Frei Paulo Henrique Cintra, OSA
Comissão de Justiça e Paz e Cuidado com a Criação

* Publicação na coluna Pé no Chão do Jornal Inquietude On-line, em outubro de 2023.


REFERÊNCIAS

[1] CHUBERT, G; MASTERS, R. (orgs.). Primate politics. Carbodale: Southern Illinois University Pres, 1991.

[2] HOMERO. Ilíada. São Paulo: UBU, 2018.

[3] Cf. ARISTÓTELES. Política. São Paulo: Edipro, 2019.

[4] CÍCERO. On duties. Cambrisge: Cambridge University Press, 2009.

[5]Existem dois tipos de conflito: um procede através do debate, o ouro através da força. Já que o primeiro é a preocupação própria de um homem, mas o segundo é próprio dos animais, só se deve recorrer ao segundo se for impossível empregar o primeiro.” (CÍCERO, 2009, P. 14)

[6] GROTIUS, H. O direito da guerra e da paz. Ijuí: Unijuí, 2005.

[7] HOBBES, T. Leviatã ou matéria, forma e poder de um Estado eclesiástico e civil. São Paulo: Victor Civita, 1983.

[8] “Essa liga não se propõe a adquirir qualquer poder do Estado, porém somente a manter e garantir a liberdade de um Estado para si mesma e, ao mesmo tempo, para outros estados coligados, sem que estes, todavia, devam por isso submeter-se a leis públicas de coação exercida por eles.
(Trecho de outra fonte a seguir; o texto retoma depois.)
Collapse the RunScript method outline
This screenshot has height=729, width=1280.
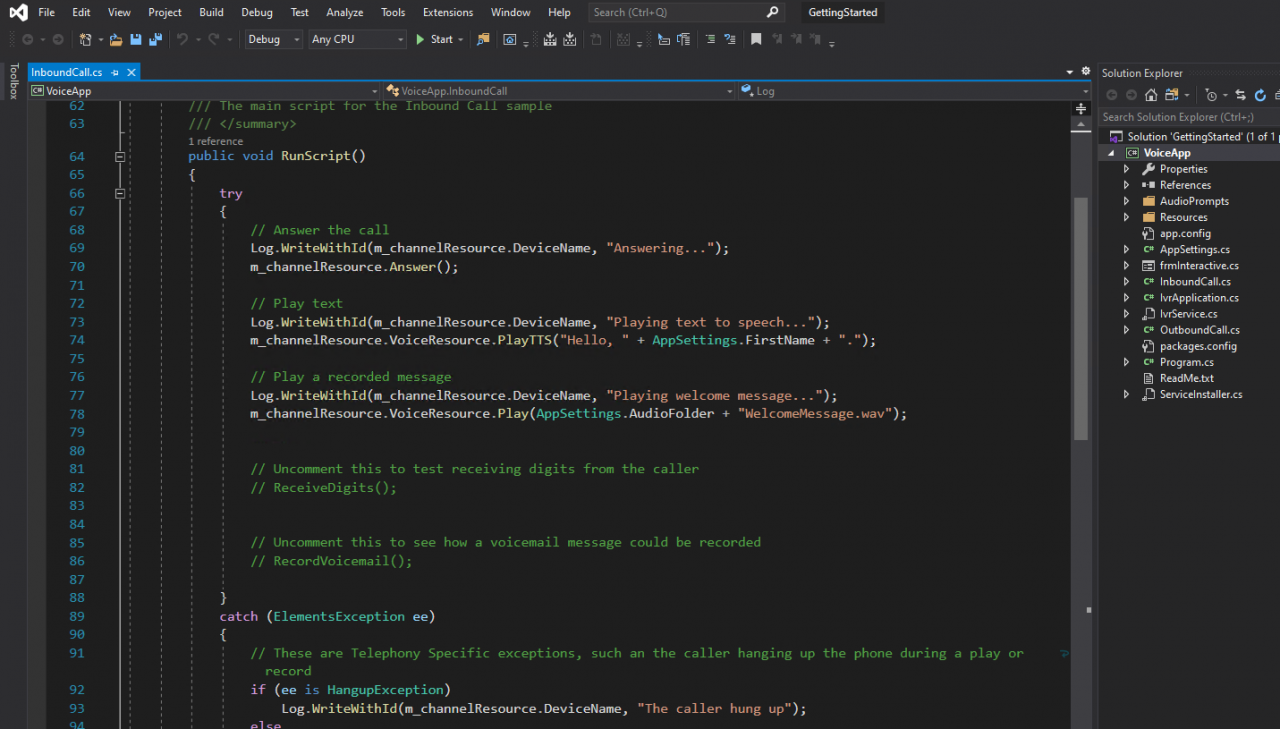pyautogui.click(x=120, y=157)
A exequibilidade dessa ideia de federação, que deve estender-se pouco a pouco a todos os estados, e assim conduzir à paz eterna.” (KANT, apud GUINSBURG, 2004, p. 49)

[9] Cf. FIORI, José L. Sobre a Guerra. Petrópolis: Vozes, 2018. p. 91.

[10] FIORI, J.L.; MEDEIROS, C & SERRANO, F. O mito do colapso do poder americano. Rio de Janeiro: Record, 2008. p. 31.